WHAT THE TASK ASKS: Go to the line containing "Given: Open the Information tab" and return it and each line after it exactly, through the end of the data below, and nothing more.

Collected data:
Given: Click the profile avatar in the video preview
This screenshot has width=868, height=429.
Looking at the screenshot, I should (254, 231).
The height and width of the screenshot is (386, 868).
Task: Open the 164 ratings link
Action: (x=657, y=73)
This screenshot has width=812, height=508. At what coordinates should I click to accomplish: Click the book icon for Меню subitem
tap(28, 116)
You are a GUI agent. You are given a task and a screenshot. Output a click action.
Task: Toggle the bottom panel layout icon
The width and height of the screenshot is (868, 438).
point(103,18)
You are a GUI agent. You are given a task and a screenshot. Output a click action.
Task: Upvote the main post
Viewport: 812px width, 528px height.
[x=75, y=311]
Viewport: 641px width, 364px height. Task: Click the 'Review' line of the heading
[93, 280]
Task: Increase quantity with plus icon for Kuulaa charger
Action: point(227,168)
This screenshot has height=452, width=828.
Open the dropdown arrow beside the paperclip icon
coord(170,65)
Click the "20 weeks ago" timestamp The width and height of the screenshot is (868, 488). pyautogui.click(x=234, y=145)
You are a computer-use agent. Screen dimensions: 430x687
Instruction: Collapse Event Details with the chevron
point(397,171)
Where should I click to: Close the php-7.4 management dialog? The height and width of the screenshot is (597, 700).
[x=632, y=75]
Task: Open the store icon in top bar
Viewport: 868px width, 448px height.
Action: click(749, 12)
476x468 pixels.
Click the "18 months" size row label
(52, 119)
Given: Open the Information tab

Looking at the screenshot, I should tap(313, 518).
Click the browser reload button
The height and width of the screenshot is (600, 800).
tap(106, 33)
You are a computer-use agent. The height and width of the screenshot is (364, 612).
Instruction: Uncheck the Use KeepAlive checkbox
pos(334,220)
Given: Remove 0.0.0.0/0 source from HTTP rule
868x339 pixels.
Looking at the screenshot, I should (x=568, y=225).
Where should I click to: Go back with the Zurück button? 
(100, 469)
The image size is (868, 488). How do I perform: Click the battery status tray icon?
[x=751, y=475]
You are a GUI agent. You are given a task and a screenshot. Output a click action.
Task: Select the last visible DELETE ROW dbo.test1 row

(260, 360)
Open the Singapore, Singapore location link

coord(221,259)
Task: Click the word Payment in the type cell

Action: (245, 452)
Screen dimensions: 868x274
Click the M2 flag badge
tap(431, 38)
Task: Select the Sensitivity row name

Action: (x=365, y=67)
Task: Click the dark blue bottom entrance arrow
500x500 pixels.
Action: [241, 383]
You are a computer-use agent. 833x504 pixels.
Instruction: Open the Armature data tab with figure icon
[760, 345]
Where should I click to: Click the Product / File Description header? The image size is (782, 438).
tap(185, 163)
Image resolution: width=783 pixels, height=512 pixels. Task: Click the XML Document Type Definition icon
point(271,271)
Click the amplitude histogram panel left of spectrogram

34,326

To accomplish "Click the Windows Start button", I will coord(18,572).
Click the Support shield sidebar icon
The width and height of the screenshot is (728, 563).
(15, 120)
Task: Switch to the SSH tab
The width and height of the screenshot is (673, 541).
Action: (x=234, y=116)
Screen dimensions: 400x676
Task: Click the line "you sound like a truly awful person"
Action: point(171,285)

ANSWER TO THE EXERCISE:
Given: Open the Information tab

Looking at the screenshot, I should tap(313, 518).
Click the browser reload button
The height and width of the screenshot is (600, 800).
tap(106, 33)
You are a computer-use agent. The height and width of the screenshot is (364, 612).
Instruction: Uncheck the Use KeepAlive checkbox
pos(334,220)
Given: Remove 0.0.0.0/0 source from HTTP rule
868x339 pixels.
Looking at the screenshot, I should (x=568, y=225).
Where should I click to: Go back with the Zurück button? 
(100, 469)
The image size is (868, 488). How do I perform: Click the battery status tray icon?
[x=751, y=475]
You are a GUI agent. You are given a task and a screenshot. Output a click action.
Task: Select the last visible DELETE ROW dbo.test1 row

(260, 360)
Open the Singapore, Singapore location link

coord(221,259)
Task: Click the word Payment in the type cell

Action: (245, 452)
Screen dimensions: 868x274
Click the M2 flag badge
tap(431, 38)
Task: Select the Sensitivity row name

Action: (x=365, y=67)
Task: Click the dark blue bottom entrance arrow
500x500 pixels.
Action: [241, 383]
You are a computer-use agent. 833x504 pixels.
Instruction: Open the Armature data tab with figure icon
[760, 345]
Where should I click to: Click the Product / File Description header? The image size is (782, 438).
tap(185, 163)
Image resolution: width=783 pixels, height=512 pixels. Task: Click the XML Document Type Definition icon
point(271,271)
Click the amplitude histogram panel left of spectrogram

34,326

To accomplish "Click the Windows Start button", I will coord(18,572).
Click the Support shield sidebar icon
The width and height of the screenshot is (728, 563).
(15, 120)
Task: Switch to the SSH tab
The width and height of the screenshot is (673, 541).
Action: (x=234, y=116)
Screen dimensions: 400x676
Task: Click the line "you sound like a truly awful person"
Action: point(171,285)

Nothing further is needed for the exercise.